What Your Computer (Probably) Does

arr a large array

On read/write arr[i], search for arr[i] successively in

L1 cache
L2 cache
L3 cache
main memory

Copy arr[i] and surrounding values to L1 cache

usually arr[i-a],...,arr[i+b] ends up in L1

This process is called paging

Cache Illustration

Performance Tuning

Be aware of your program’s memory access pattern

reading values sequentially can be 10s of times faster than reading randomly or jumping around

Lab 02: Computing Shortucts

A Network

Matrix Representation of Distances

In Code

	float[][] shortcuts = new float[size][size];
	for (int i = 0; i < size; ++i) {
	    for (int j = 0; j < size; ++j) {
		float min = Float.MAX_VALUE;
		for (int k = 0; k < size; ++k) {
		    float x = matrix[i][k]; 
		    float y = matrix[k][j];
		    float z = x + y;
		    if (z < min)
			min = z;
		}
		shortcuts[i][j] = min;
	    }

Activity/Discussion

Questions.

Which accesses to matrix are sequential? Which are not?
How could we make all memory accesses sequential?
Which operations can be (easily) parallelized?

Question 1.

Which accesses to matrix are sequential? Which are not?

	float[][] shortcuts = new float[size][size];
	for (int i = 0; i < size; ++i) {
	    for (int j = 0; j < size; ++j) {
		float min = Float.MAX_VALUE;
		for (int k = 0; k < size; ++k) {
		    float x = matrix[i][k]; 
		    float y = matrix[k][j];
		    float z = x + y;
		    if (z < min)
			min = z;
		}
		shortcuts[i][j] = min;
	    }

Visualizaing Access Pattern

Question 2

How could we make all memory accesses sequential?

Code, Again

	float[][] shortcuts = new float[size][size];
	for (int i = 0; i < size; ++i) {
	    for (int j = 0; j < size; ++j) {
		float min = Float.MAX_VALUE;
		for (int k = 0; k < size; ++k) {
		    float x = matrix[i][k]; 
		    float y = matrix[k][j];
		    float z = x + y;
		    if (z < min)
			min = z;
		}
		shortcuts[i][j] = min;
	    }

Question 3

Which operations can be (easily) parallelized?

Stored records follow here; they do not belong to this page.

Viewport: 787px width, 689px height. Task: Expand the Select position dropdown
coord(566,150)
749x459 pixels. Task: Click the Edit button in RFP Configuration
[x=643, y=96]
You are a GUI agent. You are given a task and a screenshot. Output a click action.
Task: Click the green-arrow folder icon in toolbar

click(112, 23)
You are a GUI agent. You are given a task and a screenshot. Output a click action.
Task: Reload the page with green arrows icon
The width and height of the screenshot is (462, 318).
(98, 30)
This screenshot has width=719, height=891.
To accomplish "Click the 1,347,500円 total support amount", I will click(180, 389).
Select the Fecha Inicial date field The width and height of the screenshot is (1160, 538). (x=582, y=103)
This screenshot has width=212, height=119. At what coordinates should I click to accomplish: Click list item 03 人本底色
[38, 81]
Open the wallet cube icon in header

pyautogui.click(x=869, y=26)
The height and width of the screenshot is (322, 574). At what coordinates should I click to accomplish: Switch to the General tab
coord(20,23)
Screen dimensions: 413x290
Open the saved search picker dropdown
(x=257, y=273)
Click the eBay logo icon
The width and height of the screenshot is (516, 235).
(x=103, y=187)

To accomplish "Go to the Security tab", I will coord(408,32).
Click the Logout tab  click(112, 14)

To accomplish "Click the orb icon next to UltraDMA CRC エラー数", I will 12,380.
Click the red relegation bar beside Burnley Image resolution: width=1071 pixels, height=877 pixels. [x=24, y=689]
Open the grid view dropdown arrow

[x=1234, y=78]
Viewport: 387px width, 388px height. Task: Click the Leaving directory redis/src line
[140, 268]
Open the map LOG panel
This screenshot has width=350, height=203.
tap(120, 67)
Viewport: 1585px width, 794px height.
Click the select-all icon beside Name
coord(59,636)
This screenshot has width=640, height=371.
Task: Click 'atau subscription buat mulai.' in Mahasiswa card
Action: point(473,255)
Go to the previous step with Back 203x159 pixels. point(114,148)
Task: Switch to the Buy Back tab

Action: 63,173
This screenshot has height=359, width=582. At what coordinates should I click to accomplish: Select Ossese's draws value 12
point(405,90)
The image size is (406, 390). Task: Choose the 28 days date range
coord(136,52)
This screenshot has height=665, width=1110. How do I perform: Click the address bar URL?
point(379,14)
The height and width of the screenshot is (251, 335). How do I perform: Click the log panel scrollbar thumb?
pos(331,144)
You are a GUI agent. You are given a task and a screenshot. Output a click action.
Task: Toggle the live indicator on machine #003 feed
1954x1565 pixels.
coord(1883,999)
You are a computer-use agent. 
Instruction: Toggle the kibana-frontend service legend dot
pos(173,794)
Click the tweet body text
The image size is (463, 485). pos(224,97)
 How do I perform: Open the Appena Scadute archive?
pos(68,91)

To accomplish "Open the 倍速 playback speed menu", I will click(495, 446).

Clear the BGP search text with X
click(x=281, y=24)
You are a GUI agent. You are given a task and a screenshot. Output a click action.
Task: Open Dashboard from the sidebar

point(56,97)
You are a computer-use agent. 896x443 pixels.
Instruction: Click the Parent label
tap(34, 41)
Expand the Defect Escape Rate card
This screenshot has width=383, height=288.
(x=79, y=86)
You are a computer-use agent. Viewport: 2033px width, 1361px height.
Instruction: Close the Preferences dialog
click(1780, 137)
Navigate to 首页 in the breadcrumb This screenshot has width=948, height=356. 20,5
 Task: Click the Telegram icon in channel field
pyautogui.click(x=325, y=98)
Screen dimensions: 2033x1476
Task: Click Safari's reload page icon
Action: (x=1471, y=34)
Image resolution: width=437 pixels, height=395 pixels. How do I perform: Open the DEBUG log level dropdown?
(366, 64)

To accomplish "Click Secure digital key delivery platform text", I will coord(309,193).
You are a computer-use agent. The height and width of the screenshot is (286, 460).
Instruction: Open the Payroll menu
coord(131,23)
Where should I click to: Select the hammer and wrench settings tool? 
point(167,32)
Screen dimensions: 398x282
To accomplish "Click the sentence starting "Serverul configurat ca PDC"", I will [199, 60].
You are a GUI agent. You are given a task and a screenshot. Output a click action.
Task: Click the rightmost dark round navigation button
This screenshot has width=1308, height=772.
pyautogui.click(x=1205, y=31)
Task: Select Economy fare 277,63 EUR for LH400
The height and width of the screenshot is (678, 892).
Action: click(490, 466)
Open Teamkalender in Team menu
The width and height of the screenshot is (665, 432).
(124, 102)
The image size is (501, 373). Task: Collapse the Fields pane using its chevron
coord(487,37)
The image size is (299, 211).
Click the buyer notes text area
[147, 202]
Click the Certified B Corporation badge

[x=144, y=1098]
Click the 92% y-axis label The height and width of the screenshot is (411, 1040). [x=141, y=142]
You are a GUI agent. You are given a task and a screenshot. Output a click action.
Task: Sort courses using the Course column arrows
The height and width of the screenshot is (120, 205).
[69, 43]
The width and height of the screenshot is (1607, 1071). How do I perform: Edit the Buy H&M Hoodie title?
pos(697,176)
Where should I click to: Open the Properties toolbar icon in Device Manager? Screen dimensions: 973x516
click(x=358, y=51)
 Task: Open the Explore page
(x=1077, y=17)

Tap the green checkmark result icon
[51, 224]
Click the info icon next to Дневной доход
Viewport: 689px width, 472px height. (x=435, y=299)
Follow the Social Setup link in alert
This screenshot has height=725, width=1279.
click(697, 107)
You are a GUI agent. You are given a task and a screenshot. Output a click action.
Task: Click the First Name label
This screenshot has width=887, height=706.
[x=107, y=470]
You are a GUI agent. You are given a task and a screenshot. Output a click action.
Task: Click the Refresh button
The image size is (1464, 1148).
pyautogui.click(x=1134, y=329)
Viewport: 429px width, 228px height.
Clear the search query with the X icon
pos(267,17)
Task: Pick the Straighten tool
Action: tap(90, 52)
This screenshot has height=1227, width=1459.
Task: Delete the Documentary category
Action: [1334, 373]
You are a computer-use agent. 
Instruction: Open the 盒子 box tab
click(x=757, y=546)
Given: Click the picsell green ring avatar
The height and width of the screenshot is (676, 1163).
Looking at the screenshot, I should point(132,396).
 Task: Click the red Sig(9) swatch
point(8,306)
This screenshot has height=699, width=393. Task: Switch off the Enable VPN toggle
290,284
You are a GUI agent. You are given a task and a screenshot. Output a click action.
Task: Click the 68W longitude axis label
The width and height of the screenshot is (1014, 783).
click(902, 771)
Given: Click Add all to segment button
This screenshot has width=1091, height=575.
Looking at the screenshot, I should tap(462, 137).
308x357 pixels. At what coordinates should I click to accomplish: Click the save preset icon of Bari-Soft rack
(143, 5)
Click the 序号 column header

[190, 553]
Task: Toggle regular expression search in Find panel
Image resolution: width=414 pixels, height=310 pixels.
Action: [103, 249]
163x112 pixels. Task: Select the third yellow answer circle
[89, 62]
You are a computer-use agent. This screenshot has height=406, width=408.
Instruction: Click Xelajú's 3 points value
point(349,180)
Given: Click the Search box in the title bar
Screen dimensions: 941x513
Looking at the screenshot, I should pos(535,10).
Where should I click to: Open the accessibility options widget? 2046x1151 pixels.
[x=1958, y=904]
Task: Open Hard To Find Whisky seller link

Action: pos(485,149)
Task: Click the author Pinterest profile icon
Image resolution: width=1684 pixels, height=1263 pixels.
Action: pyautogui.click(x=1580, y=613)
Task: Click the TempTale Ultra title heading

	float[][] shortcuts = new float[size][size];
	for (int i = 0; i < size; ++i) {
	    for (int j = 0; j < size; ++j) {
		float min = Float.MAX_VALUE;
		for (int k = 0; k < size; ++k) {
		    float x = matrix[i][k]; 
		    float y = matrix[k][j];
		    float z = x + y;
		    if (z < min)
			min = z;
		}
		shortcuts[i][j] = min;
	    }

Assignment Challenges

Optimize loops for linear memory access
Parallelize loops using multithreading

Suggestions

Get working solution on your computer first
Then test on the HPC cluster

My Benchmark (HPC cluster):

[wrosenbaum@hpc-login1 lab02-shortcuts]$ cat shortcutTest.out 
|------|------------------|-------------|------------------|---------|
| size | avg runtime (ms) | improvement | iteration per us | passed? |
|------|------------------|-------------|------------------|---------|
|  128 |              184 |        0.05 |               11 |     yes |
|  256 |               56 |        0.82 |              294 |     yes |
|  512 |               19 |        9.22 |             6972 |     yes |
| 1024 |               85 |       33.15 |            12497 |     yes |
| 2048 |              257 |       88.33 |            33317 |     yes |
| 4096 |             1124 |      324.66 |            61095 |     yes |
|------|------------------|-------------|------------------|---------|